--- Begin Given records ---

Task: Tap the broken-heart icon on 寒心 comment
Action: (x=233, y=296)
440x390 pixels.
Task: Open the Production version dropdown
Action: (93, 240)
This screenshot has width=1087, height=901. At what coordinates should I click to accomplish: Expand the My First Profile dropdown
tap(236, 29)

--- End Given records ---
--- Begin Given records ---

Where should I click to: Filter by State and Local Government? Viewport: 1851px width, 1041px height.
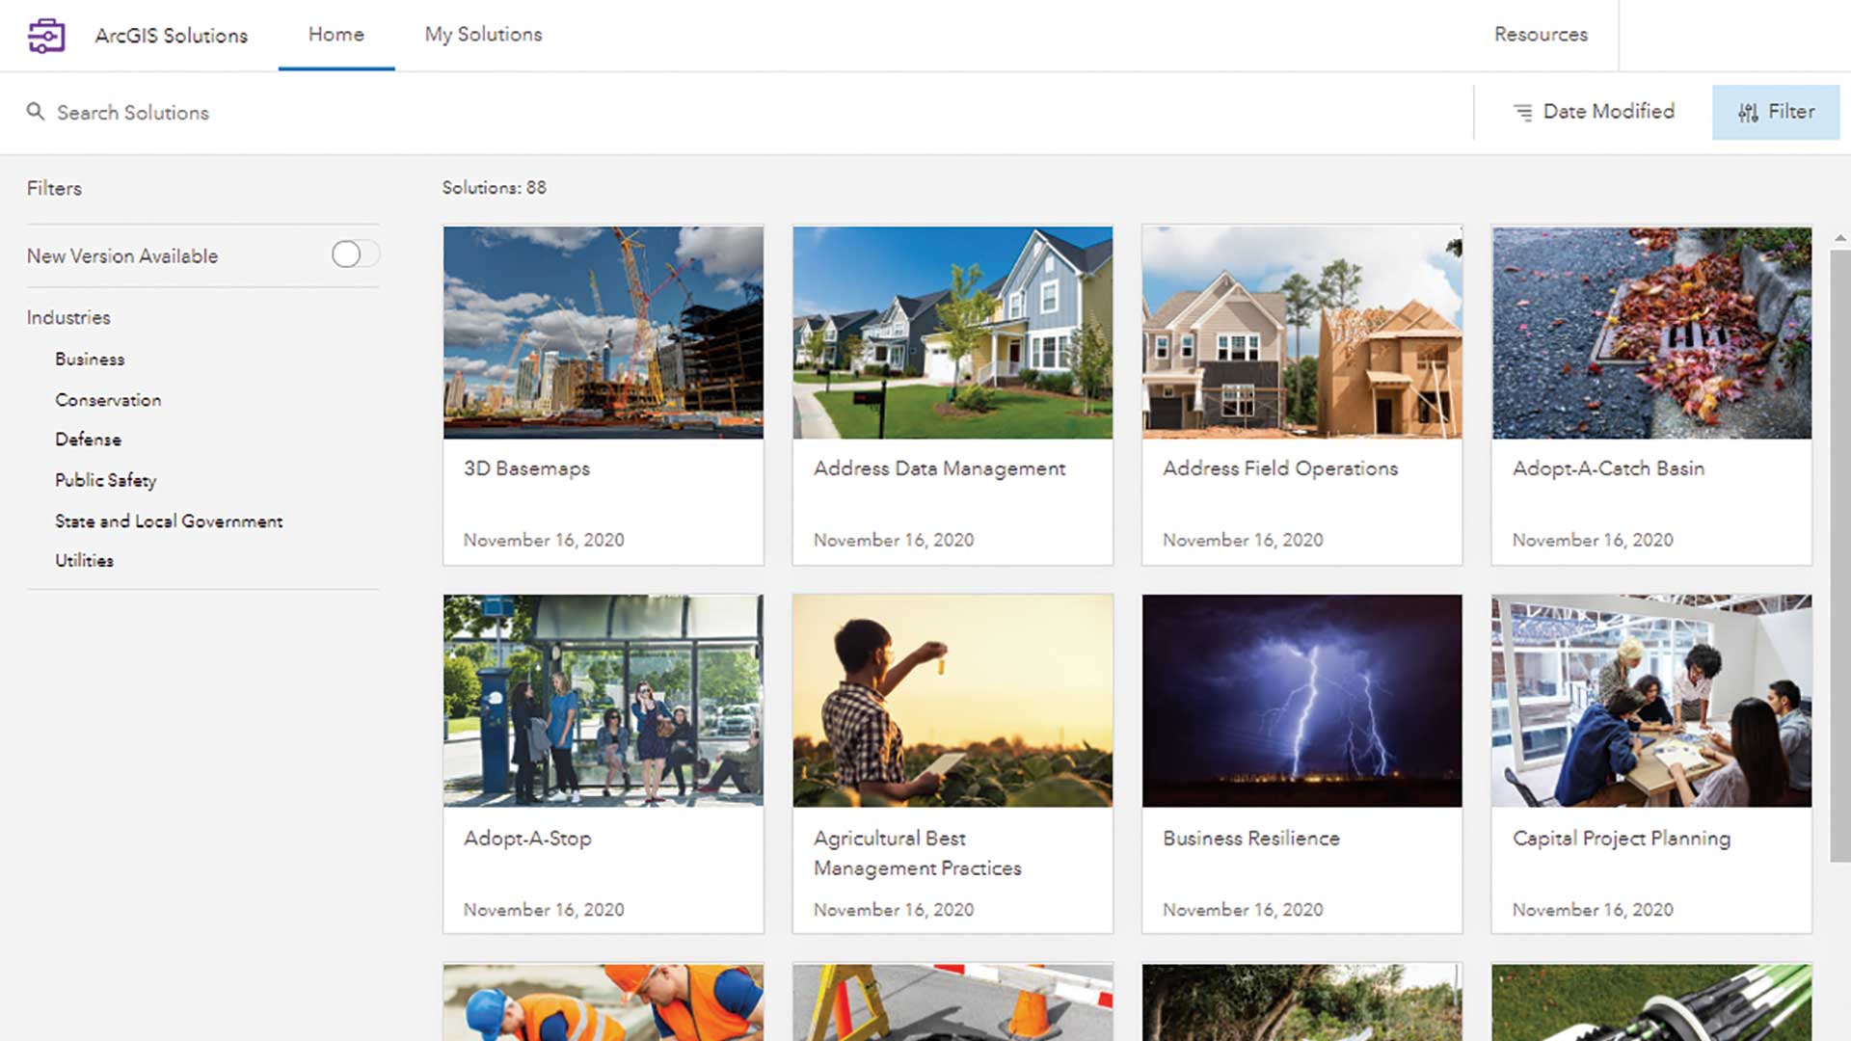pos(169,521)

--- End Given records ---

Substitute "Federal Government" for "State and Local Government" in the data, starting with the line containing "Where should I" and going on through the line containing "pos(169,521)", and write those lines out with nothing else changed. Leave the picture out of your answer.

* Full solution *
Where should I click to: Filter by Federal Government? Viewport: 1851px width, 1041px height.
pos(169,521)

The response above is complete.